There are different kinds and levels of knowledge within an organizational setting. Nissen indicates these levels and discusses the critical need for a principled way of managing the distribution of organizational knowledge. He further provides solid principles and techniques that could be used to manage knowledge flows and utilize the strategic capabilities of knowledge management to enhance organizational performance.

The book is divided into two sections. Section one, “Intellectual basis”, centres on emerging knowledge‐flow theories. It unearths some very new and previously untreated issues, such as the tendency of knowledge to remain at rest, the relationship between workflows and knowledge flows, and how knowledge flows lie on the critical part of workflows and, hence, influence organizational performance. Together, the five chapters in this section provide the much‐needed theoretical basis for the practical application in section two.

Five chapters make up section two, “Practical application”. This section tests the principles taught in section one and provide ways of relating to a variety of organizational contexts that could help managers apply these principles to their own organization. This way the book brings together the theory of diagnosing knowledge flows with the practical operational how‐to of linking that to organizational performance and the requisite organizational change for long‐term competitive advantage. It identifies archetypes of knowledge flow patterns that help diagnose and uncover problems, but also directly links that with management interventions.

The book includes a glossary of key terms and an appendix that lists the code of a small, simple, illustrative expert system discussed in Chapter 4 (“Knowledge technology”). It includes the whole file in textual form, which should facilitate an understanding of the components that comprise a simple expert system. The appendix can be used by readers, teachers or students to build their own simple expert systems. The references cited in the book bear proof of thorough research, pointing new researchers to a growing intellectual basis for knowledge management and to an understanding of how knowledge flows. A useful index concludes the volume.

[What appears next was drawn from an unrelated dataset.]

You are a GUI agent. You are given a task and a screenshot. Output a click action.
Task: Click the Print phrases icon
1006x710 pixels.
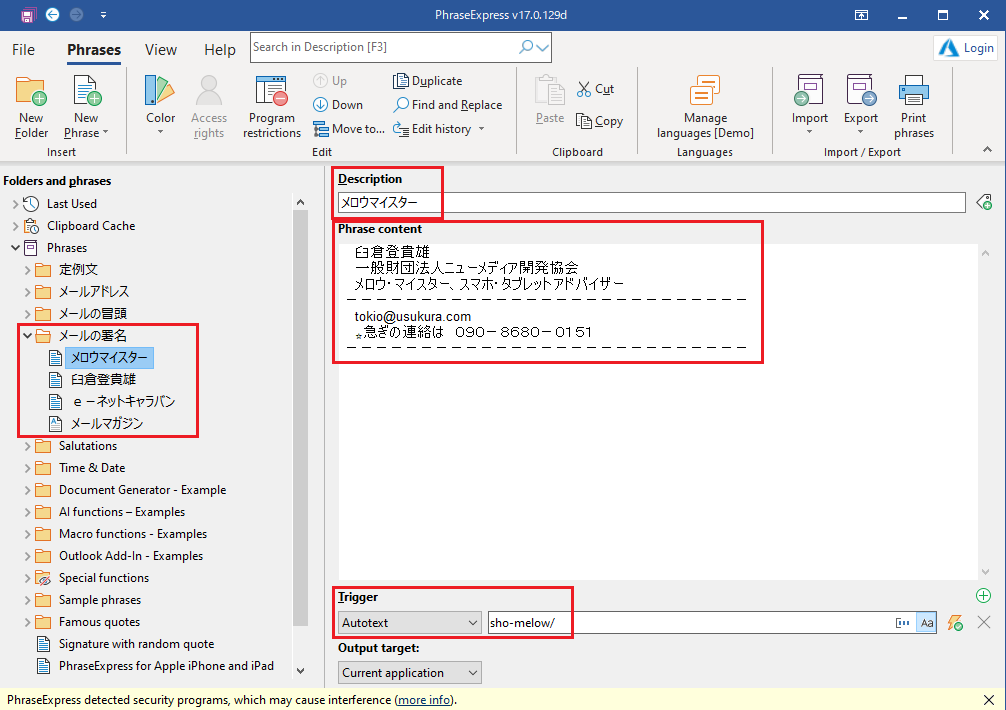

Harnessing Knowledge Dynamics is of great interest to both practicing leaders and managers. It draws on real‐world experiences to provide operational applications of knowledge‐flow principles in practice in that it builds upon theory, but targets practice. This way the book shares knowledge with business leaders and managers previously known to researchers only. It also is of interest to academics teaching knowledge management, information systems, strategy and organization. Each chapter includes a number of exercises which could be used to stimulate critical thought, learning and discussion.